What to work on: Pictures are to be left out; otherwise, copy exactly the lines from the line containing "Open the View menu" through the end of the data.

= Beginning of Section =

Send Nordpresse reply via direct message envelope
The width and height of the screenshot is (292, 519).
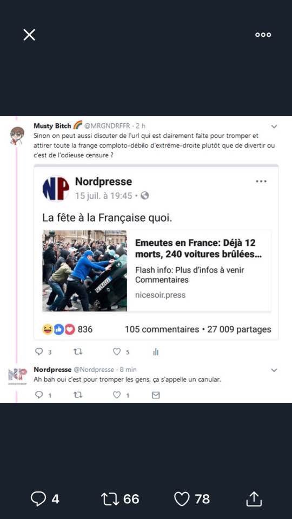[x=156, y=395]
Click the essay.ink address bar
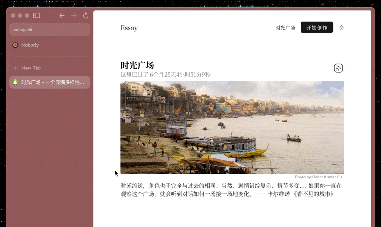 pyautogui.click(x=50, y=30)
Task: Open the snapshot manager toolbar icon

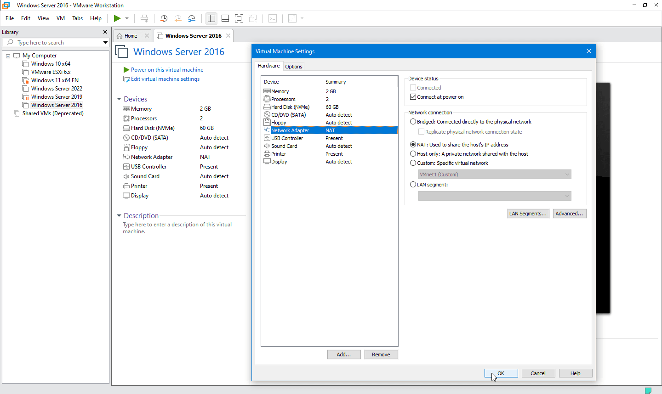Action: pyautogui.click(x=192, y=18)
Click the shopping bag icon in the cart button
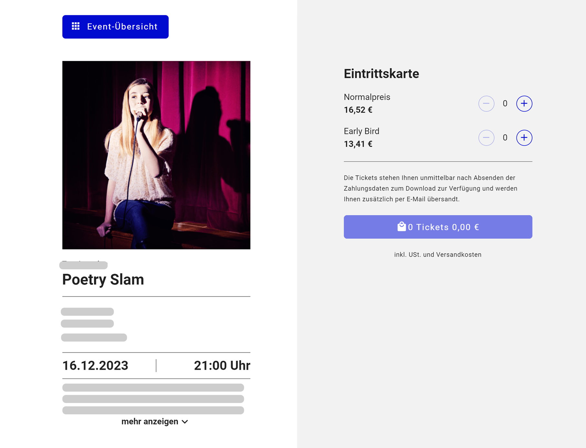Image resolution: width=586 pixels, height=448 pixels. [x=402, y=227]
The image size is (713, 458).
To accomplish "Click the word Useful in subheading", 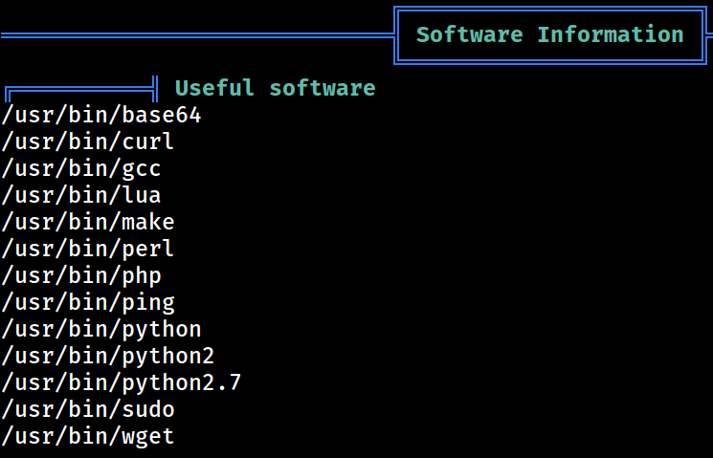I will 214,88.
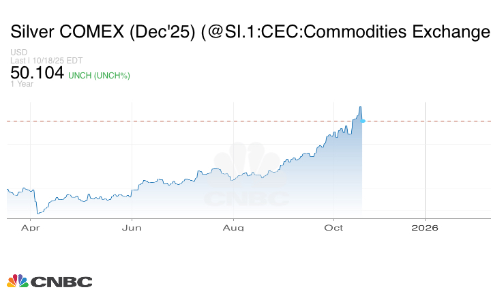
Task: Click the green UNCH (UNCH%) change label
Action: [x=99, y=74]
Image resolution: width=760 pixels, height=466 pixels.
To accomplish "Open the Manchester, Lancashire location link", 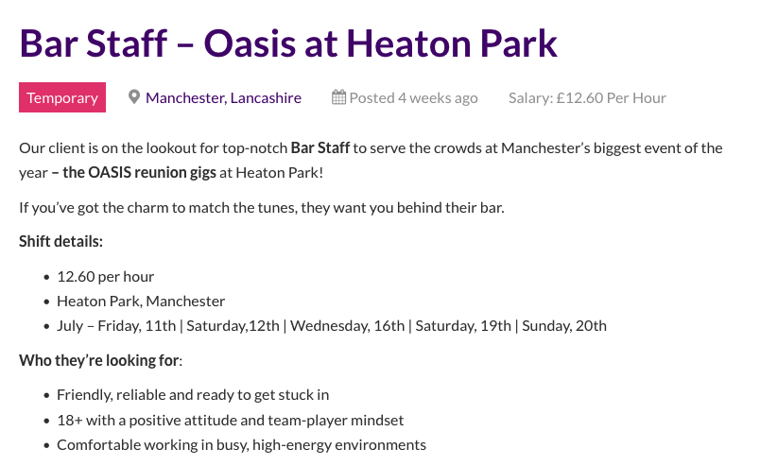I will click(x=223, y=98).
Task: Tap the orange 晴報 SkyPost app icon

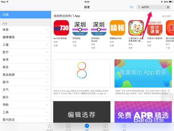Action: (x=117, y=28)
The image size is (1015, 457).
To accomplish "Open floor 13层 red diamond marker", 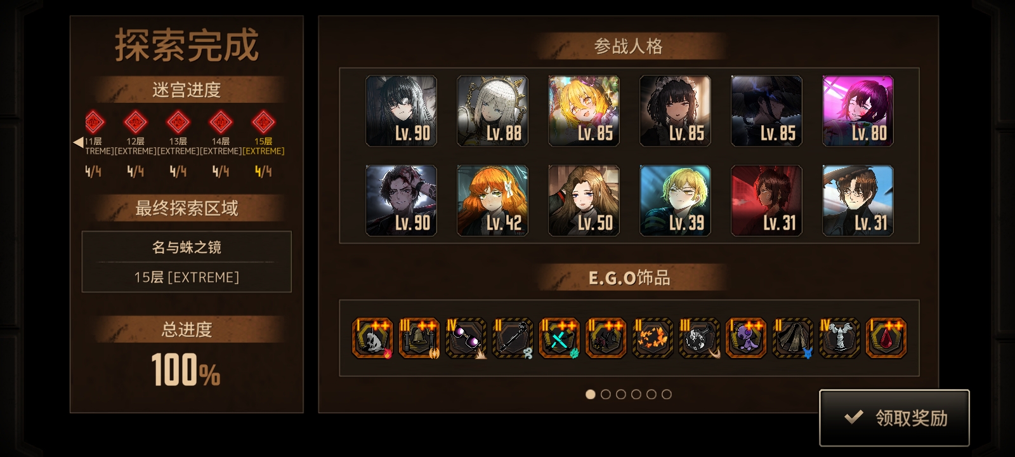I will [178, 122].
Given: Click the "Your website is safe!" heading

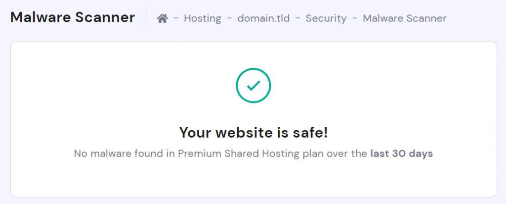Looking at the screenshot, I should click(x=253, y=132).
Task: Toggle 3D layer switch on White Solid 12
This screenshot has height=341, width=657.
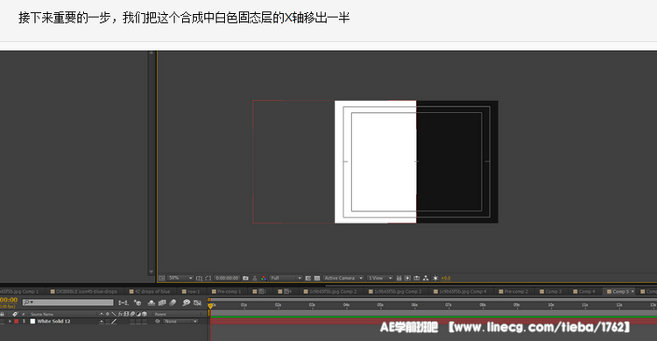Action: point(145,322)
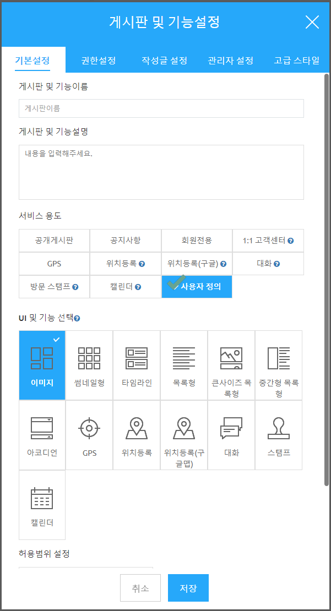
Task: Select the 스탬프 layout icon
Action: click(x=279, y=428)
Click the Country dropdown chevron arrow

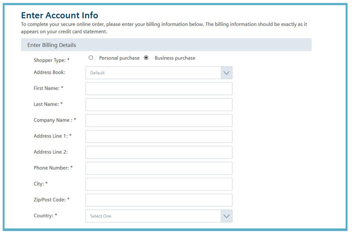pos(226,216)
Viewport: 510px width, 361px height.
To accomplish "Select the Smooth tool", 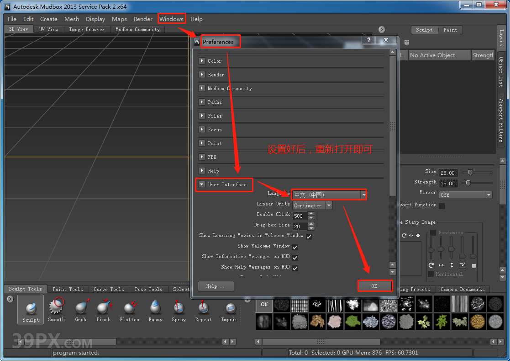I will pos(56,309).
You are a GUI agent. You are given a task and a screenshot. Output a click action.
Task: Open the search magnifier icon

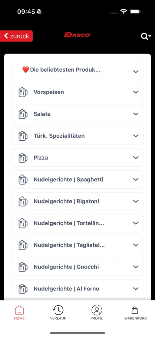(144, 36)
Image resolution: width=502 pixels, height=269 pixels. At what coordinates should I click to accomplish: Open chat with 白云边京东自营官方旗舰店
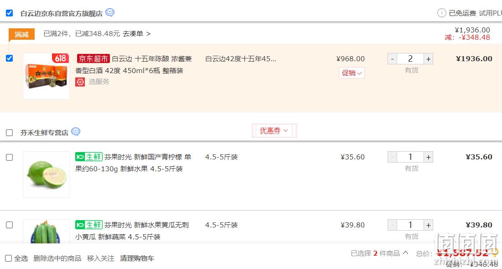tap(110, 13)
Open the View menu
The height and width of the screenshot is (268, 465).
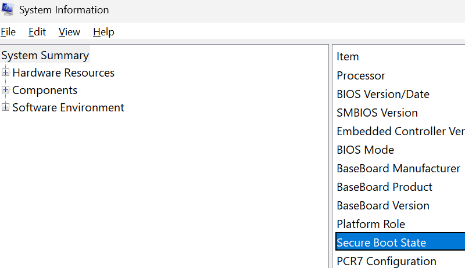69,32
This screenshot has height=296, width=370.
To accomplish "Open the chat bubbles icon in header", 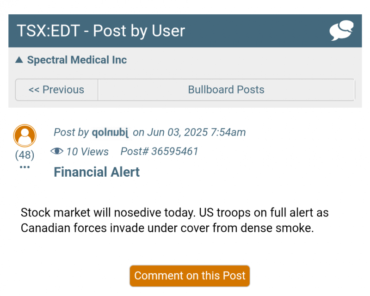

= End of Section =

Solution for this problem:
Open the View menu
The height and width of the screenshot is (268, 465).
69,32
This screenshot has height=296, width=370.
To accomplish "Open the chat bubbles icon in header", 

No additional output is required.